Since replication stress increases R-loop formation (Supplementary Figure S4A; (7)), it is possible that replication stress also increases the abundance of DEAD-box RNA helicases and DHX9 at the replication forks. To test this possibility, we performed an assay called the quantitative in situ analysis of protein interactions at DNA replication forks (SIRF) assay, which examines the association of a protein and EdU-labeled nascent DNA at the single cell level (43,54). Replication stress was induced by hydroxyurea (HU) which depletes intracellular nucleotide pools. HU treatment increased R-loop signal, as reported, which was lowered to basal levels when RNaseH1 was overexpressed (Supplementary Figure S4A; (15)). In addition, a cell cycle profile was not changed by our HU treatment condition (Supplementary Figure S4B). The association of DDX21 or DDX5 with nascent DNA was increased by HU treatment, suggesting higher recruitment or retention of helicases at the replication forks under replication stress (Figure 7C-F). The specificity of the antibodies used for the SIRF assay was confirmed by disappearance of immunofluorescence signals with the corresponding siRNAs (Supplementary Figures S5B and C). HU-induced higher association of DDX21 or DDX5 with nascent DNA was reduced in ATAD5-depleted cells and was fully restored by expression of ATAD5WT, but not ATAD5ΔUAF1, under both normal and replication stress conditions. Taken together, the results suggest that the abundance of the RNA helicases at the replication forks is maintained in an ATAD5/UAF1-dependent manner under normal and replication stress conditions, which was reinforced by UAF1 under replication stress.

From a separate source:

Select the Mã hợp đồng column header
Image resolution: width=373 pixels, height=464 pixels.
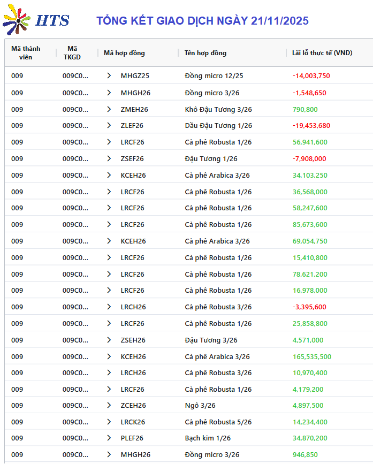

It is also possible that the association of ATAD5 with replication forks is dependent on the DEAD/DEXH-box helicases that interact with ATAD5/UAF1. To test the possibility, we performed the SIRF assay for ATAD5 after depletion of DDX1 or DDX21. Depletion of neither DDX1 nor DDX21 changed the ATAD5-SIRF signals while ATAD5 depletion significantly reduced the signals (Supplementary Figures S5D–F).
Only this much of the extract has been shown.